Tuesday, April 15, 2025

Retro: A Moment of Stillness, A Glimpse of Grace - From 12th. Floor Menara Kuda Lari.

 Title: A Moment of Stillness, A Glimpse of Grace

As I sat facing the hills lined with white concrete structures stretching across the horizon, the sky blazed crimson with the rising sun. For a fleeting moment, I felt a sense of blissfulness—pure and complete. All else dropped away, even God was absent. What remained was a tranquil clarity, a stillness untouched by thought. I felt as though I had become the 60-foot-tall Kwan Yin, the Goddess of Mercy who watches over the sprawling Chinese cemetery of Batu Gantung from the foot of Kek Lok Si Temple.

I listened to the myriads of birdsongs heralding the dawn and witnessed the shifting palette of colors bathing the landscape—from Jerejak Island to Batu Gantung. The Penang Hills stood like a towering emerald wall, fresh from the heavy rains of recent days. I let my mind wander, telling its stories one after another until they, too, faded—leaving only sound and sight, the texture of a new day.

Somewhere in the background, my cat Furby meowed insistently, pulling me back from that sacred stillness. With a soft Gassho and a bow to the Universe that had just opened before me, I rose—reluctantly. And this too, I reminded myself, shall pass.

Half of the holy month of Ramadan has now gone by. My struggles with the Nafs—the egoic self—have begun to subside, and I feel a subtle yet steady reclaiming of who I am. I fully admit that I am not observing the fast with the discipline of a devout Muslim. I never claimed to be one. But I fast nonetheless, in my own way. I confess this to my Lord and to no one else. Yet I feel His Presence within me—on and off, like a gentle wind—and for this, I am deeply grateful.

I acknowledge that I am at the mercy of His compassion, that nothing I say or do comes from anywhere but Him. If you ask me, as a Muslim, who is my God, I will say He is Allah (SWT). If you ask me as a Hindu, I will say He is Brahman, the Supreme and Eternal Essence. If you are Christian, I will call Him El Elohim, Adonai. If you are Jewish, He is the God of Abraham, Ishmael, and Isaac, the God of Moses—Jehovah. But having been guided to Islam, I now call my Lord Allah.

Fasting, to me, is not merely ritual—it is purification. It is my offering, my cleansing from the stains of my past. I have broken nearly every precept and moral code in my life, save for cold-blooded murder. There were times when, in anger and defiance, I raised my middle finger at God. Yes, I have a heavy karmic debt to pay—here, and in the hereafter.

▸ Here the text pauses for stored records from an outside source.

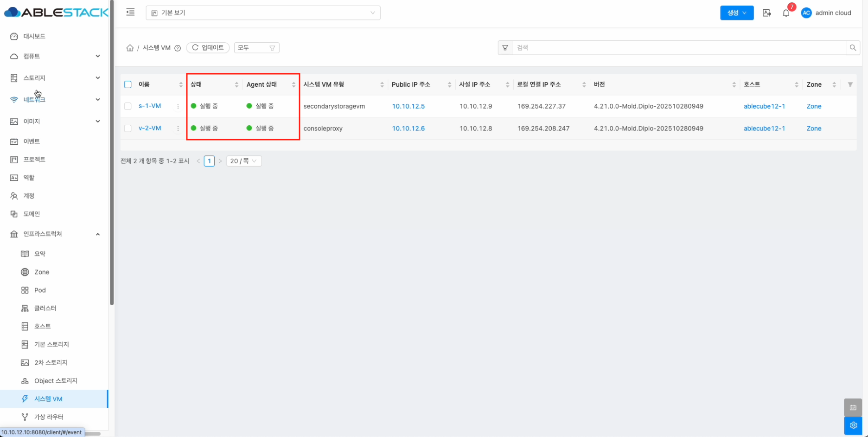Go to 대시보드 in the sidebar

coord(34,36)
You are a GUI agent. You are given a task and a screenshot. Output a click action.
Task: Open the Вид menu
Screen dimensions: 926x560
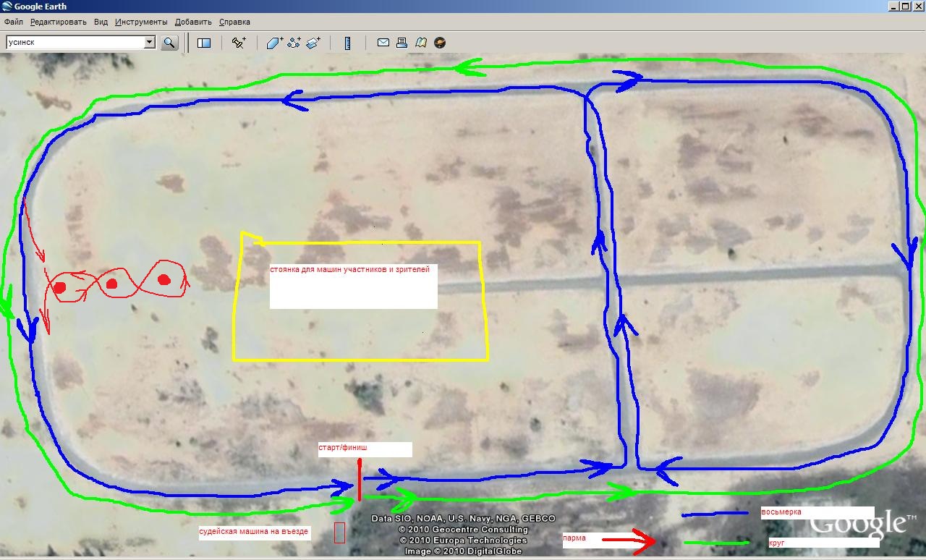tap(101, 22)
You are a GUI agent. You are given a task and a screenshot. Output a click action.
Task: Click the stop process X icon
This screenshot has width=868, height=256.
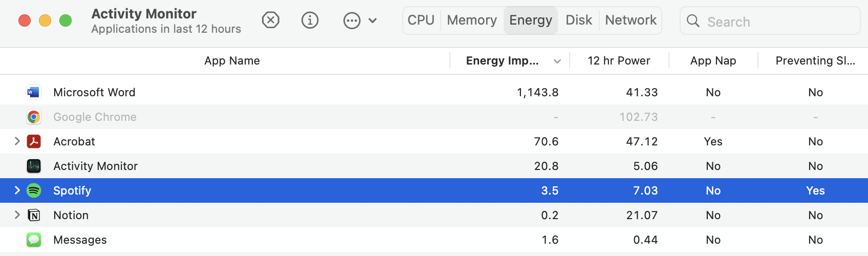[270, 20]
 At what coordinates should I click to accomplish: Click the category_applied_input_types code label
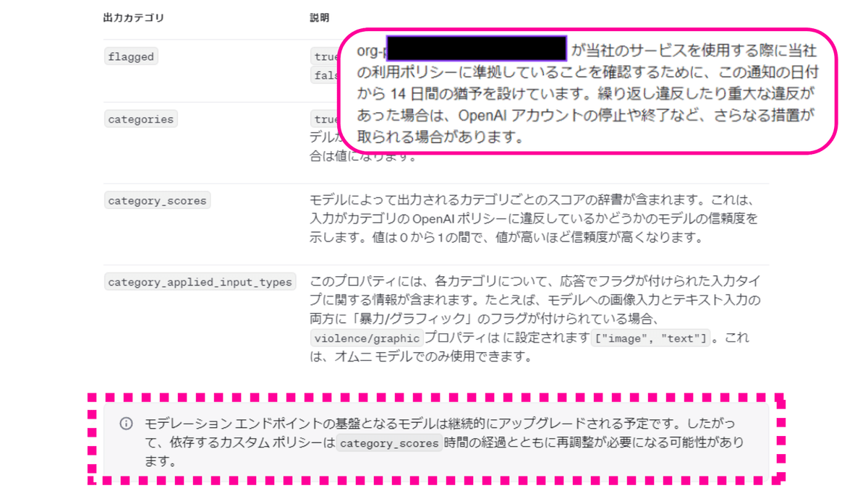[200, 282]
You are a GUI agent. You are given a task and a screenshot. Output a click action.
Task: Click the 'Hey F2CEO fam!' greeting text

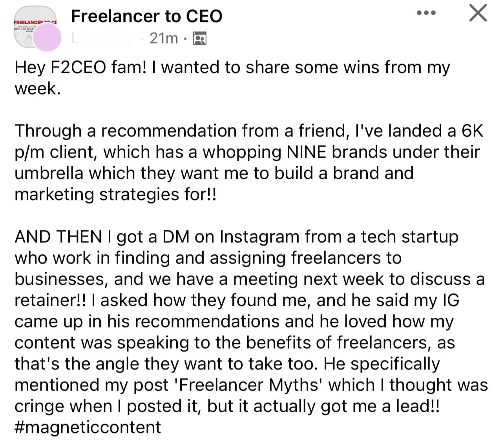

Yet I hold onto a single, unwavering hope: that the Almighty is most compassionate, most forgiving—even to a soul like mine. I cling to this faith without doubt. After years of searching, wandering, and trying to escape my own self-imposed suffering, I am beginning to feel the faint warmth of the inner light returning. Glimpses of liberation flicker through the fog—small, fragile, but real.

It feels like setting down the cross, removing the crown of thorns I have carried for far too long. These symbols of penance, of pain, no longer define me. I only wish I could turn back the hands of time and walk a different path. But I accept this path I took—through anger, through darkness—because it led me here.

"Centered in stillness; meeting resistance with acceptance,
reveals and heals the persistence of the concealed."

I came across this quote by Jane Parry in a Facebook group I recently joined: “An Understanding of the Words of the Gurus and Sages of Our Time.” It appeared on my screen just as I finished typing the last paragraph. Believe it or not.

Yes, God speaks—if only we know how to listen.